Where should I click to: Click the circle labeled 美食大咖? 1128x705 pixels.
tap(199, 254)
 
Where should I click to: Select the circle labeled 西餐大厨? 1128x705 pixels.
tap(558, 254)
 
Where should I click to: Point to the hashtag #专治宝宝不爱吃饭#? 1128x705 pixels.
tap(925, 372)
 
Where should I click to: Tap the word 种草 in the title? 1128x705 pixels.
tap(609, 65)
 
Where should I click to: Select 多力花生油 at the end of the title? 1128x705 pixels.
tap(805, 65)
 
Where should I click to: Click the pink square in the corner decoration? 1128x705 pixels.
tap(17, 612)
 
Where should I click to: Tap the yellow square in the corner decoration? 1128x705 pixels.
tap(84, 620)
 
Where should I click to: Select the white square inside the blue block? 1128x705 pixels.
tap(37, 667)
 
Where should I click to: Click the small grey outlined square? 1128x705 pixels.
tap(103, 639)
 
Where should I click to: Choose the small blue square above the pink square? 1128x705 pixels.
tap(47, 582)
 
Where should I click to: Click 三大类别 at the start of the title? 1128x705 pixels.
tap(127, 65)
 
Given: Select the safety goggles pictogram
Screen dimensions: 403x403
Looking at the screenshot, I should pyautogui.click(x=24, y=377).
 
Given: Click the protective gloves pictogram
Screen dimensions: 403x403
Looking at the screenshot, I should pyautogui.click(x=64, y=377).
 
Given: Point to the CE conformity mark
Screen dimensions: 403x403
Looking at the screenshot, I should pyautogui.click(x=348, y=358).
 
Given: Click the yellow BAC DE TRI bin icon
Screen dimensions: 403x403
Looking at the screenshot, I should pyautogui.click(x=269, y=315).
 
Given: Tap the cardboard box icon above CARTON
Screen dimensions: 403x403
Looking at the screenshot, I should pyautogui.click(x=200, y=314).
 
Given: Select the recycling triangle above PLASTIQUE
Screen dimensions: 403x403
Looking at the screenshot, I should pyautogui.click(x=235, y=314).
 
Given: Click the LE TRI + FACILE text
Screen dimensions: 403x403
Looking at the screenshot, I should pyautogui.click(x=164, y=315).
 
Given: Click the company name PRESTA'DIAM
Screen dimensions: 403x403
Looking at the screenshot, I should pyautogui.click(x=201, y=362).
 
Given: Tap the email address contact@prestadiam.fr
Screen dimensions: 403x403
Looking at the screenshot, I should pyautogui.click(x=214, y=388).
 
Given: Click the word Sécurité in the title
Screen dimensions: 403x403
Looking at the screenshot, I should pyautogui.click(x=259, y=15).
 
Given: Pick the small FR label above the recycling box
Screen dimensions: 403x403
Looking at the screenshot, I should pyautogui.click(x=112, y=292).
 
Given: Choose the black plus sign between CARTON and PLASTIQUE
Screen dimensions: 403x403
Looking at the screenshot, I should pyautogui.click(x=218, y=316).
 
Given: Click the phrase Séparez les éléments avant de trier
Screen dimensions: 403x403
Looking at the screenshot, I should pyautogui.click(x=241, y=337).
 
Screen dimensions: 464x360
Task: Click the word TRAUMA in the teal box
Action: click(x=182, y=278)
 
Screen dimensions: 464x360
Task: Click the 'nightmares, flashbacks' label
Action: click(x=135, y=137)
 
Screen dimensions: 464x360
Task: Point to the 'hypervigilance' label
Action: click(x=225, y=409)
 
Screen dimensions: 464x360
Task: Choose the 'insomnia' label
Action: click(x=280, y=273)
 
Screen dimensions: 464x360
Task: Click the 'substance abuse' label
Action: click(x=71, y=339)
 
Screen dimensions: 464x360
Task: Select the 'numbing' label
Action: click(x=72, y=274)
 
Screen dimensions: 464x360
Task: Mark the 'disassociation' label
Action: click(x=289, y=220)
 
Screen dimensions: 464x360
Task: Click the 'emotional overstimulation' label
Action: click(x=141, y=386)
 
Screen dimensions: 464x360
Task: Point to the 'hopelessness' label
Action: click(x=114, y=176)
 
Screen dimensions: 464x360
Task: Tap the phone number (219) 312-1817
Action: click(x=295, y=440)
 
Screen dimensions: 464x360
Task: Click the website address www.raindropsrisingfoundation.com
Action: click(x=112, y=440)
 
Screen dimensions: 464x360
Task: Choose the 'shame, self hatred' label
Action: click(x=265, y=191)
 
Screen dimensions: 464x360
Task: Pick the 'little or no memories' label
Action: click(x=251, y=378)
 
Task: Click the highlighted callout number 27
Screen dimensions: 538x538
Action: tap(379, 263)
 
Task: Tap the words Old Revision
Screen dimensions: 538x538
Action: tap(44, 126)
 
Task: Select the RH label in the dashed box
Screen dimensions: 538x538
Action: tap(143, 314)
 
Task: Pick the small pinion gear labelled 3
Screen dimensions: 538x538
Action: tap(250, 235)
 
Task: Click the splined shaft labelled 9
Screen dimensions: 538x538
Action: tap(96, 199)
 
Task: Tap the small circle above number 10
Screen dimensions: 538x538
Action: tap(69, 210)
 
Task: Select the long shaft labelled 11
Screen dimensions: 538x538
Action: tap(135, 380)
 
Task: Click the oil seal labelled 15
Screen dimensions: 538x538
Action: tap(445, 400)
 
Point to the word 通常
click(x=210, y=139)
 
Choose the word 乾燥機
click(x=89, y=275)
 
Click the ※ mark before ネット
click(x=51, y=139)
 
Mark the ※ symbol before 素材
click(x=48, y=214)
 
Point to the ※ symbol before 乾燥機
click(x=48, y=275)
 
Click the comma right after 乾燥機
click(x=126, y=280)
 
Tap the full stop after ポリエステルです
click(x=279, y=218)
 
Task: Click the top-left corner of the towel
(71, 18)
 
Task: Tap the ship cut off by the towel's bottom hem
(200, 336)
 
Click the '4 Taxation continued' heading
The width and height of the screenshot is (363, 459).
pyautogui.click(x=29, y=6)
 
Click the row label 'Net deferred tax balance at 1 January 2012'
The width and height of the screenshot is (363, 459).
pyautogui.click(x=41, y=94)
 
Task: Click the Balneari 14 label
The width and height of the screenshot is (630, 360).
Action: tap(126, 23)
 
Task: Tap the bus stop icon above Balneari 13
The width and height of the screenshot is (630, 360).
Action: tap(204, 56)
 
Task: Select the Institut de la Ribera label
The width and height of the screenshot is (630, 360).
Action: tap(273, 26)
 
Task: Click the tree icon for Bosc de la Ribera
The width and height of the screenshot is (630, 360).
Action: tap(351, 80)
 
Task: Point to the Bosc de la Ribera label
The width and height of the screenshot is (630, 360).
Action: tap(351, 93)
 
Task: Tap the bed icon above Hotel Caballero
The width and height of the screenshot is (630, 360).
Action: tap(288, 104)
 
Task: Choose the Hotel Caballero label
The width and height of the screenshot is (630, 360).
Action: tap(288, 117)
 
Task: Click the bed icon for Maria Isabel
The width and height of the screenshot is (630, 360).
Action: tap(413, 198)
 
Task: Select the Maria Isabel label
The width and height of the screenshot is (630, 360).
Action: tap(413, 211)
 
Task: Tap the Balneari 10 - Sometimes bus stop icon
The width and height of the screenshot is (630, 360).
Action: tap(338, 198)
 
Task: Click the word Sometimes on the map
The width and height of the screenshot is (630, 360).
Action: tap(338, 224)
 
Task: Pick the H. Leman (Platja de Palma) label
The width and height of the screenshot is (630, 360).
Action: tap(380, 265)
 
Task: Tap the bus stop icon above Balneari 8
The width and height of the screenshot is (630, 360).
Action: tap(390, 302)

========

● What is required
Copy all of the lines above without changing anything.

● The result
Where should I click to: Click the circle labeled 美食大咖? 1128x705 pixels.
tap(199, 254)
 
Where should I click to: Select the circle labeled 西餐大厨? 1128x705 pixels.
tap(558, 254)
 
Where should I click to: Point to the hashtag #专治宝宝不爱吃饭#? 1128x705 pixels.
tap(925, 372)
 
Where should I click to: Tap the word 种草 in the title? 1128x705 pixels.
tap(609, 65)
 
Where should I click to: Select 多力花生油 at the end of the title? 1128x705 pixels.
tap(805, 65)
 
Where should I click to: Click the pink square in the corner decoration? 1128x705 pixels.
tap(17, 612)
 
Where should I click to: Tap the yellow square in the corner decoration? 1128x705 pixels.
tap(84, 620)
 
Where should I click to: Select the white square inside the blue block? 1128x705 pixels.
tap(37, 667)
 
Where should I click to: Click the small grey outlined square? 1128x705 pixels.
tap(103, 639)
 
Where should I click to: Choose the small blue square above the pink square? 1128x705 pixels.
tap(47, 582)
 
Where should I click to: Click 三大类别 at the start of the title? 1128x705 pixels.
tap(127, 65)
 
Given: Select the safety goggles pictogram
Screen dimensions: 403x403
Looking at the screenshot, I should pyautogui.click(x=24, y=377).
 
Given: Click the protective gloves pictogram
Screen dimensions: 403x403
Looking at the screenshot, I should pyautogui.click(x=64, y=377).
 
Given: Point to the CE conformity mark
Screen dimensions: 403x403
Looking at the screenshot, I should pyautogui.click(x=348, y=358).
 
Given: Click the yellow BAC DE TRI bin icon
Screen dimensions: 403x403
Looking at the screenshot, I should pyautogui.click(x=269, y=315).
 
Given: Tap the cardboard box icon above CARTON
Screen dimensions: 403x403
Looking at the screenshot, I should pyautogui.click(x=200, y=314).
 
Given: Select the recycling triangle above PLASTIQUE
Screen dimensions: 403x403
Looking at the screenshot, I should pyautogui.click(x=235, y=314).
 
Given: Click the LE TRI + FACILE text
Screen dimensions: 403x403
Looking at the screenshot, I should pyautogui.click(x=164, y=315).
 
Given: Click the company name PRESTA'DIAM
Screen dimensions: 403x403
Looking at the screenshot, I should pyautogui.click(x=201, y=362).
 
Given: Tap the email address contact@prestadiam.fr
Screen dimensions: 403x403
Looking at the screenshot, I should pyautogui.click(x=214, y=388).
 
Given: Click the word Sécurité in the title
Screen dimensions: 403x403
Looking at the screenshot, I should pyautogui.click(x=259, y=15).
 
Given: Pick the small FR label above the recycling box
Screen dimensions: 403x403
Looking at the screenshot, I should pyautogui.click(x=112, y=292).
 
Given: Choose the black plus sign between CARTON and PLASTIQUE
Screen dimensions: 403x403
Looking at the screenshot, I should pyautogui.click(x=218, y=316).
 
Given: Click the phrase Séparez les éléments avant de trier
Screen dimensions: 403x403
Looking at the screenshot, I should pyautogui.click(x=241, y=337).
 
Screen dimensions: 464x360
Task: Click the word TRAUMA in the teal box
Action: click(x=182, y=278)
 
Screen dimensions: 464x360
Task: Click the 'nightmares, flashbacks' label
Action: click(x=135, y=137)
 
Screen dimensions: 464x360
Task: Point to the 'hypervigilance' label
Action: click(x=225, y=409)
 
Screen dimensions: 464x360
Task: Choose the 'insomnia' label
Action: click(x=280, y=273)
 
Screen dimensions: 464x360
Task: Click the 'substance abuse' label
Action: click(x=71, y=339)
 
Screen dimensions: 464x360
Task: Select the 'numbing' label
Action: click(x=72, y=274)
 
Screen dimensions: 464x360
Task: Mark the 'disassociation' label
Action: click(x=289, y=220)
 
Screen dimensions: 464x360
Task: Click the 'emotional overstimulation' label
Action: click(x=141, y=386)
 
Screen dimensions: 464x360
Task: Point to the 'hopelessness' label
Action: click(x=114, y=176)
 
Screen dimensions: 464x360
Task: Tap the phone number (219) 312-1817
Action: click(x=295, y=440)
 
Screen dimensions: 464x360
Task: Click the website address www.raindropsrisingfoundation.com
Action: click(x=112, y=440)
 
Screen dimensions: 464x360
Task: Choose the 'shame, self hatred' label
Action: click(x=265, y=191)
 
Screen dimensions: 464x360
Task: Pick the 'little or no memories' label
Action: click(x=251, y=378)
 
Task: Click the highlighted callout number 27
Screen dimensions: 538x538
Action: tap(379, 263)
 
Task: Tap the words Old Revision
Screen dimensions: 538x538
Action: tap(44, 126)
 
Task: Select the RH label in the dashed box
Screen dimensions: 538x538
Action: tap(143, 314)
 
Task: Pick the small pinion gear labelled 3
Screen dimensions: 538x538
Action: tap(250, 235)
 
Task: Click the splined shaft labelled 9
Screen dimensions: 538x538
Action: tap(96, 199)
 
Task: Tap the small circle above number 10
Screen dimensions: 538x538
Action: tap(69, 210)
 
Task: Select the long shaft labelled 11
Screen dimensions: 538x538
Action: tap(135, 380)
 
Task: Click the oil seal labelled 15
Screen dimensions: 538x538
Action: tap(445, 400)
 
Point to the word 通常
click(x=210, y=139)
 
Choose the word 乾燥機
click(x=89, y=275)
 
Click the ※ mark before ネット
click(x=51, y=139)
 
Mark the ※ symbol before 素材
click(x=48, y=214)
 
Point to the ※ symbol before 乾燥機
click(x=48, y=275)
 
Click the comma right after 乾燥機
click(x=126, y=280)
 
Tap the full stop after ポリエステルです
click(x=279, y=218)
 
Task: Click the top-left corner of the towel
(71, 18)
 
Task: Tap the ship cut off by the towel's bottom hem
(200, 336)
 
Click the '4 Taxation continued' heading
The width and height of the screenshot is (363, 459).
pyautogui.click(x=29, y=6)
 
Click the row label 'Net deferred tax balance at 1 January 2012'
The width and height of the screenshot is (363, 459).
pyautogui.click(x=41, y=94)
 
Task: Click the Balneari 14 label
The width and height of the screenshot is (630, 360).
Action: tap(126, 23)
 
Task: Tap the bus stop icon above Balneari 13
The width and height of the screenshot is (630, 360).
Action: tap(204, 56)
 
Task: Select the Institut de la Ribera label
The width and height of the screenshot is (630, 360).
Action: tap(273, 26)
 
Task: Click the tree icon for Bosc de la Ribera
The width and height of the screenshot is (630, 360).
Action: tap(351, 80)
 
Task: Point to the Bosc de la Ribera label
The width and height of the screenshot is (630, 360).
Action: tap(351, 93)
 
Task: Tap the bed icon above Hotel Caballero
The width and height of the screenshot is (630, 360).
Action: tap(288, 104)
 
Task: Choose the Hotel Caballero label
The width and height of the screenshot is (630, 360).
Action: tap(288, 117)
 
Task: Click the bed icon for Maria Isabel
The width and height of the screenshot is (630, 360).
Action: tap(413, 198)
 
Task: Select the Maria Isabel label
The width and height of the screenshot is (630, 360).
Action: tap(413, 211)
 
Task: Tap the Balneari 10 - Sometimes bus stop icon
The width and height of the screenshot is (630, 360).
Action: tap(338, 198)
 
Task: Click the word Sometimes on the map
The width and height of the screenshot is (630, 360).
Action: tap(338, 224)
 
Task: Pick the H. Leman (Platja de Palma) label
The width and height of the screenshot is (630, 360).
Action: tap(380, 265)
 
Task: Tap the bus stop icon above Balneari 8
The width and height of the screenshot is (630, 360).
Action: tap(390, 302)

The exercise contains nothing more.